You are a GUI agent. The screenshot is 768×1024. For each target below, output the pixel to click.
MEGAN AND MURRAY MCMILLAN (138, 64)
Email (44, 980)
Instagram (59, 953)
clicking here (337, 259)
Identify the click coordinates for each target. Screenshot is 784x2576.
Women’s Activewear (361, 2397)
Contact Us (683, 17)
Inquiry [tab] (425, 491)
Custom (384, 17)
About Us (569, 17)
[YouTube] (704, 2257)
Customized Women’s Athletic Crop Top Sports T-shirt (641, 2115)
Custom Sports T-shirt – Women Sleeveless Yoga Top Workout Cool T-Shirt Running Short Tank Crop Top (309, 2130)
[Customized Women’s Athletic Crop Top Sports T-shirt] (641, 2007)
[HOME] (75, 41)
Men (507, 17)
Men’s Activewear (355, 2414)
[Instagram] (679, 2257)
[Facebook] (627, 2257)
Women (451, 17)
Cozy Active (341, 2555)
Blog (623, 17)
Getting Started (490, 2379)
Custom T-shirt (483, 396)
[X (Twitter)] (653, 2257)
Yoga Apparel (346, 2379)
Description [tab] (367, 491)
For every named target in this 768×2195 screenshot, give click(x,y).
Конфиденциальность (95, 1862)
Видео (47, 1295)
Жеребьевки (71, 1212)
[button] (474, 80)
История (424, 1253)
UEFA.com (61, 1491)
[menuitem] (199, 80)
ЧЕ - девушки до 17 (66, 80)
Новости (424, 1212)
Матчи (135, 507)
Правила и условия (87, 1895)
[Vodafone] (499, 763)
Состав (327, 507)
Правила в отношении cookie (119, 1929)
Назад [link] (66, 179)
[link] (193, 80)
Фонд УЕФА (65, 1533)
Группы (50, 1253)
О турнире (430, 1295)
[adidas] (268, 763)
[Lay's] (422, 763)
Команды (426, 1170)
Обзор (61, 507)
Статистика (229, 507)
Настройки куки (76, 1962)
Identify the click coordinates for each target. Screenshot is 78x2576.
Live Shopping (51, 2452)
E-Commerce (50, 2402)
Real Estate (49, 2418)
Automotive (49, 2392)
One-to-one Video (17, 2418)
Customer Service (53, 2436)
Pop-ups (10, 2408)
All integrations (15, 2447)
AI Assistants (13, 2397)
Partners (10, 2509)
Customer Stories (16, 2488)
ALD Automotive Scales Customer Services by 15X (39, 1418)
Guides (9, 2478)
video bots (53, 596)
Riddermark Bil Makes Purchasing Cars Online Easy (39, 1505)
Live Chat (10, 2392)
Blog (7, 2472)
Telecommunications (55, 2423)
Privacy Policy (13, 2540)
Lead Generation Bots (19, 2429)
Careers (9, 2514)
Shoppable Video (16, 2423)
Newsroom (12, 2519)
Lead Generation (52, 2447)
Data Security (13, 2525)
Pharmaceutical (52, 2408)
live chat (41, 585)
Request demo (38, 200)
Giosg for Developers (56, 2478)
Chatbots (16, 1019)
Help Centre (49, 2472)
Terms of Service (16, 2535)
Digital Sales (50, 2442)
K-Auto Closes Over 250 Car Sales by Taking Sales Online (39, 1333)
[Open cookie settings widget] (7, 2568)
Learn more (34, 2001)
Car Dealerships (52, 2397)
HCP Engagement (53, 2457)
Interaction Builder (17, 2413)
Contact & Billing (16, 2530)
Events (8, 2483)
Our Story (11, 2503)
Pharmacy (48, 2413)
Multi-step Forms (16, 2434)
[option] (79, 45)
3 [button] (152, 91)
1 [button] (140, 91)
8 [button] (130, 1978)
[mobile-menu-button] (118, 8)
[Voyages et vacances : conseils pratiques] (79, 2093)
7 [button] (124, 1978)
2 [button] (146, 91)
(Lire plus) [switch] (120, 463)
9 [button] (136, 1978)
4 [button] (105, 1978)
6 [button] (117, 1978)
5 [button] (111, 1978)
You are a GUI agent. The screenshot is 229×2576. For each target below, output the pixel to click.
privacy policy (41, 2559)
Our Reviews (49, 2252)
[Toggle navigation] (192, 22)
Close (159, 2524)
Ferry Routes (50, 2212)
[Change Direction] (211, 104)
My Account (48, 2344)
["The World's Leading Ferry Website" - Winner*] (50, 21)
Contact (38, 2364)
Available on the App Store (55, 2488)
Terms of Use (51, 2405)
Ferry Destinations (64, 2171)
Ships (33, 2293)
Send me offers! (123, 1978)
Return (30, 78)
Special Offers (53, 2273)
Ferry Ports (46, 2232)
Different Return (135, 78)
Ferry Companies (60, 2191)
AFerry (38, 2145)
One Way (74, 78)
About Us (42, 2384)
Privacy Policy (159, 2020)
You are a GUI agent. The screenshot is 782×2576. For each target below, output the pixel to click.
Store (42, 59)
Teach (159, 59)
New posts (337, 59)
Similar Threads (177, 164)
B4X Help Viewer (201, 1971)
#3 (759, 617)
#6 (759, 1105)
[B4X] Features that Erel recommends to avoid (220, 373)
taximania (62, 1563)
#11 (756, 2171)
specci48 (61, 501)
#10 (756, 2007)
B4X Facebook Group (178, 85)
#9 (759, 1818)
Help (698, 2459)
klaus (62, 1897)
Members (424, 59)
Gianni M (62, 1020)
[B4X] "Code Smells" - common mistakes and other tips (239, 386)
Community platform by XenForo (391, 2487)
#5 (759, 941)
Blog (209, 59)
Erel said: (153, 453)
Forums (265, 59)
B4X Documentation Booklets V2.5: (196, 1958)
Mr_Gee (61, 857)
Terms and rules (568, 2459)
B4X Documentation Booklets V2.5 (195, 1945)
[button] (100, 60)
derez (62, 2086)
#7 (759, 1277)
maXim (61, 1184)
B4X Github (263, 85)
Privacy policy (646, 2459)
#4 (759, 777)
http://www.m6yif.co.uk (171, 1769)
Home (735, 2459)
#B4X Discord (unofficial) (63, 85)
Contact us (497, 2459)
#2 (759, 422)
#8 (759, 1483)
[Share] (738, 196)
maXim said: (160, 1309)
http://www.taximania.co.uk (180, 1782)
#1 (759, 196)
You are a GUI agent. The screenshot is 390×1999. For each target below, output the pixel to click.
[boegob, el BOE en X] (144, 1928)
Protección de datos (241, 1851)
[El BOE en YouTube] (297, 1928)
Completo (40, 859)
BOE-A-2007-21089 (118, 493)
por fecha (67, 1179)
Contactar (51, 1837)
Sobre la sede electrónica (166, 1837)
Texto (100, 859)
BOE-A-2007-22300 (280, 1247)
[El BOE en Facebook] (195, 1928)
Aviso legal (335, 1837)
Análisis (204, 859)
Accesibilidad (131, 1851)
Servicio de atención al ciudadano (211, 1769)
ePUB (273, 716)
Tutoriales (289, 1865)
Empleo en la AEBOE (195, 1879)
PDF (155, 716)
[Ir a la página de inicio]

---

**WHAT IS REQUIRED:** Retype, exactly and with nothing added, the lines of the material above from the first through the one that contains "Women (451, 17)".

**ANSWER TO THIS TASK:**
You are a GUI agent. The screenshot is 768×1024. For each target below, output the pixel to click.
MEGAN AND MURRAY MCMILLAN (138, 64)
Email (44, 980)
Instagram (59, 953)
clicking here (337, 259)
Identify the click coordinates for each target. Screenshot is 784x2576.
Women’s Activewear (361, 2397)
Contact Us (683, 17)
Inquiry [tab] (425, 491)
Custom (384, 17)
About Us (569, 17)
[YouTube] (704, 2257)
Customized Women’s Athletic Crop Top Sports T-shirt (641, 2115)
Custom Sports T-shirt – Women Sleeveless Yoga Top Workout Cool T-Shirt Running Short Tank Crop Top (309, 2130)
[Customized Women’s Athletic Crop Top Sports T-shirt] (641, 2007)
[HOME] (75, 41)
Men (507, 17)
Men’s Activewear (355, 2414)
[Instagram] (679, 2257)
[Facebook] (627, 2257)
Women (451, 17)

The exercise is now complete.